- Born: 14 May 1961 (age 64) Agra, Uttar Pradesh, India
- Education: Dr. Bhimrao Ambedkar University, Sarojini Naidu Medical College
- Known for: Studies on Tuberculosis
- Awards: 2005 Shanti Swarup Bhatnagar Prize; 2006 N-Bios Prize; New Idea Research Talent Award;
- Scientific career
- Fields: Immunology;
- Institutions: Indian Institute of Technology Ropar; Institute of Microbial Technology; Royal Postgraduate Medical School; Trudeau Institute;

= Javed Agrewala =

Indian immunologist (born 1961)

Javed Naim Agrewala (born 14 May 1961) is an Indian immunologist, the prof. at Indian Institute of Technology Ropar and the chief scientist and professor at the Institute of Microbial Technology, Chandigarh. Known for his research on Tuberculosis, Agrewala is an elected fellow of all the three major Indian science academies viz.
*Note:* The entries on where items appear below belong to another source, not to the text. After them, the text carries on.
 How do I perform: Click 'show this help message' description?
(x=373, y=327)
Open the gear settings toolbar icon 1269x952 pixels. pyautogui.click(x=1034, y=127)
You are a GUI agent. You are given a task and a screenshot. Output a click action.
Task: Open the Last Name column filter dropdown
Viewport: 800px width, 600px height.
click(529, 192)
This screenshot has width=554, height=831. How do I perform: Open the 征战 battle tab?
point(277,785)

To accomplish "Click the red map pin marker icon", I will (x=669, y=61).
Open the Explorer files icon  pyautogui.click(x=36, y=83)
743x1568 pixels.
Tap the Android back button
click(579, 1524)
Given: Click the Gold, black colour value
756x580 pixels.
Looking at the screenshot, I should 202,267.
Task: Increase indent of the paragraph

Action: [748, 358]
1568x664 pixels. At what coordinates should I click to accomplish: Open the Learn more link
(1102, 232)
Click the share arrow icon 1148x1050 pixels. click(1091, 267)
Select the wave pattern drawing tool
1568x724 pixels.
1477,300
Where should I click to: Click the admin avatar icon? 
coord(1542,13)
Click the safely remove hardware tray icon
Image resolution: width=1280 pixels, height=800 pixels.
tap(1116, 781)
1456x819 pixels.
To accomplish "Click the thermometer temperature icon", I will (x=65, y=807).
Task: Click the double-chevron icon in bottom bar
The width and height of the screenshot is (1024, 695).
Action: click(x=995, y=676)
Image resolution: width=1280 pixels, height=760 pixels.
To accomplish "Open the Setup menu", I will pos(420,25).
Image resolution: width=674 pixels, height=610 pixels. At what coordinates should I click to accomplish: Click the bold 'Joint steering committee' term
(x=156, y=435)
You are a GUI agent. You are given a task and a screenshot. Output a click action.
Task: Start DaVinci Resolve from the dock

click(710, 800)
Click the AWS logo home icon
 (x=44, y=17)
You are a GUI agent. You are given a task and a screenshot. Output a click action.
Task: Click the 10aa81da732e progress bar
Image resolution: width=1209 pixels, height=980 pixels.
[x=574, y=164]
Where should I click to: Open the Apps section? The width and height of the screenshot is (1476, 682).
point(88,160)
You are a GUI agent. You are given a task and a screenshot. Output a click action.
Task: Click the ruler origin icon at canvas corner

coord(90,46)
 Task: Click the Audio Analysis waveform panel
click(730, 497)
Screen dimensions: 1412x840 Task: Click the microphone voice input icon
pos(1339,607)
National Academy of Sciences, India, Indian National Science Academy and Indian Academy of Sciences. The Council of Scientific and Industrial Research, the apex agency of the Government of India for scientific research, awarded him the Shanti Swarup Bhatnagar Prize for Science and Technology, one of the highest Indian science awards for his contributions to Medical Sciences in 2005. (Note: Long link – please select award year to see details) He is also a recipient of the National Bioscience Award for Career Development of the Department of Biotechnology.

== Biography ==
Javed N. Agrewala, born on 14 May 1961 in Agra in the Indian state of Uttar Pradesh, graduated in science from Dr. Bhimrao Ambedkar University in 1980 and earned a master's degree from the same institution in 1982 after which he did his doctoral studies at Sarojini Naidu Medical College to secure a PhD in 1986.

== Awards and honors ==
A Biotechnology Overseas Associate of the Department of Biotechnology and a member of the American Association of Immunologists, Agrewala was elected as a fellow of the National Academy of Sciences, India in 2004. The Council of Scientific and Industrial Research awarded him Shanti Swarup Bhatnagar Prize, one of the highest Indian science awards in 2005. and he received the National Bioscience Award for Career Development of the Department of Biotechnology in 2006. He became an elected fellow of the Indian National Science Academy in 2010 and the Indian Academy of Sciences in 2015. He also is a recipient of the New Idea Research Talent Award of the Council of Scientific and Industrial Research.